A case of erythropoietic protoporphyria with liver cirrhosis suggesting a therapeutic value of supplementation with α-tocopherol

Abstract

Erythropoietic protoporphyria (EPP) was diagnosed in a 27-year-old man based on a typical clinical history, and a marked increase in erythrocyte and fecal protoporphyrin concentrations. Although liver disease is not a common feature in EPP, he had slight liver dysfunction. A percutaneous liver biopsy was performed and it showed minimal hepatocellular damage and many reddish brown pigment deposits in hepatocytes, Kupffer cells, portal histiocytes, bile canaliculi and small biliary radicles. Electron microscopic findings confirmed that these deposits were composed of protoporphyrin crystals. Liver biochemistry remained well for >2 years, but deteriorated rapidly and second liver biopsy obtained 28 months after the first biopsy revealed the development of liver cirrhosis.

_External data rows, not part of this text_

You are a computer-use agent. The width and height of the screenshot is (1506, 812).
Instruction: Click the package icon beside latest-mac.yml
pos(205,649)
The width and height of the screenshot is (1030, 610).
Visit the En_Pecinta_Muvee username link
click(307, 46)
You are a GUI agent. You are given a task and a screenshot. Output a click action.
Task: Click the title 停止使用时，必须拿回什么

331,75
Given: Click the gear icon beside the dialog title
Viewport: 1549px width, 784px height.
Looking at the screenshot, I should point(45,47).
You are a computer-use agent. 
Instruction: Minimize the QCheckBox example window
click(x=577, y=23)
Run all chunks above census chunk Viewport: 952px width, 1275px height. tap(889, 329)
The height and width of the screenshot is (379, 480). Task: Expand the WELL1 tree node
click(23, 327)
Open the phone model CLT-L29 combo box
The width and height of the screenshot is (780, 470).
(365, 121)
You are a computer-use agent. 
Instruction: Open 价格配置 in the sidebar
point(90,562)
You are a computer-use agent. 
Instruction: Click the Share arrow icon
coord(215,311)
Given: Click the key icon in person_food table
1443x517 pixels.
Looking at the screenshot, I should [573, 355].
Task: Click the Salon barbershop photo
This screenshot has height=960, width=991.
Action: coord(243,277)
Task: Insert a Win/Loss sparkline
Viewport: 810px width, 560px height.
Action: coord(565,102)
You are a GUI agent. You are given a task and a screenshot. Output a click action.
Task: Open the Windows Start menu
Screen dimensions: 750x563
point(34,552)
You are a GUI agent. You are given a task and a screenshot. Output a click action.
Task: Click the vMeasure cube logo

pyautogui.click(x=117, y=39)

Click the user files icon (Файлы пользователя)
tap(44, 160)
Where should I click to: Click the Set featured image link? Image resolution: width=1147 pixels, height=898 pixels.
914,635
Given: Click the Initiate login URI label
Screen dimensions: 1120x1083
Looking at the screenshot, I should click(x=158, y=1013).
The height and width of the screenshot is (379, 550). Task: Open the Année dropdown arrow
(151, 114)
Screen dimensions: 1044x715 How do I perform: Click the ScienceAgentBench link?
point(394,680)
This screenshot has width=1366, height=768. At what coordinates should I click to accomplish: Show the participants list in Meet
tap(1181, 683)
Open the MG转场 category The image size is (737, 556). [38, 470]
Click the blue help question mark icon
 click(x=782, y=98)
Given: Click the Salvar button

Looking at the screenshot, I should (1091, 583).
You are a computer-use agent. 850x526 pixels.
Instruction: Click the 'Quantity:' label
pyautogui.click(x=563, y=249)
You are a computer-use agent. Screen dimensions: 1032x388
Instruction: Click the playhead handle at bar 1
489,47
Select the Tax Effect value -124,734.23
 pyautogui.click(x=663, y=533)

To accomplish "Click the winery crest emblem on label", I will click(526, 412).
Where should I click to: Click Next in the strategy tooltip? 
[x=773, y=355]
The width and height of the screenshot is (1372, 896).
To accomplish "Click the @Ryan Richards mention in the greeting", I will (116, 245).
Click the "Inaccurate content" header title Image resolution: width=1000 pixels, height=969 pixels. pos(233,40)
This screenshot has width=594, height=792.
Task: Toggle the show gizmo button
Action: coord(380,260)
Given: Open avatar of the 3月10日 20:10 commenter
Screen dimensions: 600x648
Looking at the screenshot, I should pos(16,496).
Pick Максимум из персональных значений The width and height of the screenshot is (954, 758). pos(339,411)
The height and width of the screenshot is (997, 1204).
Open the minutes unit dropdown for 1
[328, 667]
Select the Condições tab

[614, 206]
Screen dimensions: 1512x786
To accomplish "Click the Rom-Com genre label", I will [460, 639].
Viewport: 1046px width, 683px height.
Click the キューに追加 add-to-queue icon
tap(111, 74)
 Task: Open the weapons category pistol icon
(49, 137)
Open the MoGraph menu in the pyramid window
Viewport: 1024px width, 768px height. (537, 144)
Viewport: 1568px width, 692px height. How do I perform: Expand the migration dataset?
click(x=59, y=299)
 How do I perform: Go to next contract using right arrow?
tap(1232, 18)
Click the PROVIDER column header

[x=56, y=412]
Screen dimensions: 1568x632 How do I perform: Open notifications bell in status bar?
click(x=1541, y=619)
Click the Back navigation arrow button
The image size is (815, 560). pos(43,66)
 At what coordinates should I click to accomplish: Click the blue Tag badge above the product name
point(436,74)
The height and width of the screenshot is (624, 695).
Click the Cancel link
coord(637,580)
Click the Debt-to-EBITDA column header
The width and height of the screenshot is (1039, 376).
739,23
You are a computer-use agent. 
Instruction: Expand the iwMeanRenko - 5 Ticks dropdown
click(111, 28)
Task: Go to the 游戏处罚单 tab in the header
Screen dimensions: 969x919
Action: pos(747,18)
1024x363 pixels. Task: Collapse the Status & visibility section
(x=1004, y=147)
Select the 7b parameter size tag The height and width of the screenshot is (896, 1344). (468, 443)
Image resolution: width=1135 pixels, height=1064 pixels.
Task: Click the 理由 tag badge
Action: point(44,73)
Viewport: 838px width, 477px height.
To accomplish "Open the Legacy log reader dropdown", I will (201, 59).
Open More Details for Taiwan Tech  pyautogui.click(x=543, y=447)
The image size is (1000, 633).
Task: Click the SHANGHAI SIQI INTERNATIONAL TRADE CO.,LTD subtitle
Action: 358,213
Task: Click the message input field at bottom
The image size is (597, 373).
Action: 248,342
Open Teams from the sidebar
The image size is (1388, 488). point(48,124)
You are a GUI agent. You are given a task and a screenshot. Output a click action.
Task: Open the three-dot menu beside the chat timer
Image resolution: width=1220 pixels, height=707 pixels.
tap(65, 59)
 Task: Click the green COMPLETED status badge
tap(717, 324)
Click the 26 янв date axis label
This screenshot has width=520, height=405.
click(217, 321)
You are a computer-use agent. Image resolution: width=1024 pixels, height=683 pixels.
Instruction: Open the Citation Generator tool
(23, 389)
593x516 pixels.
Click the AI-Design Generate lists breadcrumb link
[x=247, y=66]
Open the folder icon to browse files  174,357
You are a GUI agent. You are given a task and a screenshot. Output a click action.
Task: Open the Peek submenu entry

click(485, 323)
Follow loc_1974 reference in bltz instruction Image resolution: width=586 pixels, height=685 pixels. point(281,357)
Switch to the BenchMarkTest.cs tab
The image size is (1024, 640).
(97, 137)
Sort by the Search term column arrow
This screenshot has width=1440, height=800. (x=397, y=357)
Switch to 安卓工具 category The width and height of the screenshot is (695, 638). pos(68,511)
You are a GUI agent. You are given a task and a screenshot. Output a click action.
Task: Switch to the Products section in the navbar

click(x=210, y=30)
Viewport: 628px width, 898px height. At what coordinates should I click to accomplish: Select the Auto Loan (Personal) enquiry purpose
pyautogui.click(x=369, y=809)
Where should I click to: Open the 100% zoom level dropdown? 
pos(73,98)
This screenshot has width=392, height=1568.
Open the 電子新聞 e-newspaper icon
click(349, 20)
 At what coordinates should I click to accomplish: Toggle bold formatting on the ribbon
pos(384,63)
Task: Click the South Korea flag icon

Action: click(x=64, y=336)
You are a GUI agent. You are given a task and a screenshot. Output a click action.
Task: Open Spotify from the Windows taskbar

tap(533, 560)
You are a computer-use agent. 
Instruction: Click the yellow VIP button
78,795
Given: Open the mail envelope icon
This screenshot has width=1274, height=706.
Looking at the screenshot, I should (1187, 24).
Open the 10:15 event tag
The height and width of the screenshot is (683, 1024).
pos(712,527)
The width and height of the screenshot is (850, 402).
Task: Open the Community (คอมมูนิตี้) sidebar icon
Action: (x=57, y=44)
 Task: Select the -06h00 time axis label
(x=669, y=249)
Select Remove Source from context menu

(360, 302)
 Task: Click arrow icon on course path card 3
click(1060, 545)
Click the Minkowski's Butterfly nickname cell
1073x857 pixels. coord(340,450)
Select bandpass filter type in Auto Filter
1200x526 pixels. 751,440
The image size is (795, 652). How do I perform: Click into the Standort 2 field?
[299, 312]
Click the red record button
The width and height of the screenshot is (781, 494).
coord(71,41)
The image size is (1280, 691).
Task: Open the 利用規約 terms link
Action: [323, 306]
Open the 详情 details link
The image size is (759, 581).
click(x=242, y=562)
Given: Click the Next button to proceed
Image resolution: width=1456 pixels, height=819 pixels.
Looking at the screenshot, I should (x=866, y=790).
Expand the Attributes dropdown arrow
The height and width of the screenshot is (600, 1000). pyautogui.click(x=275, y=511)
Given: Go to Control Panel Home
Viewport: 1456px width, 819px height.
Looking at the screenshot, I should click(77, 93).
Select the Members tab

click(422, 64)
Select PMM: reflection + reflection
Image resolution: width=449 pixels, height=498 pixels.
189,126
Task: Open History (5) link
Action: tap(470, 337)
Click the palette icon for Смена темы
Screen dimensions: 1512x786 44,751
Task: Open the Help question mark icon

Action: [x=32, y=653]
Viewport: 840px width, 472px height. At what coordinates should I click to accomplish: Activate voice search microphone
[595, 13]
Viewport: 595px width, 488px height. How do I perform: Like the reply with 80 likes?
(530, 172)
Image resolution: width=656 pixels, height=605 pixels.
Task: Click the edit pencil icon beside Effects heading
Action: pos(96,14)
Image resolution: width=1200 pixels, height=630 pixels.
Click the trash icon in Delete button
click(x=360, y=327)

We treated the patient with intravenous administration of dl-a-tocopherol acetate (vitamin E; 500 IU/body/day). Following the administration of vitamin E, the concentration of protoporphyrin in erythrocytes decreased significantly and the liver function tests were improved. Sixteen weeks later he showed the full clinical and biochemical recovery suggesting that vitamin E supplementation might be useful in treating patients with EPP who developed liver damage.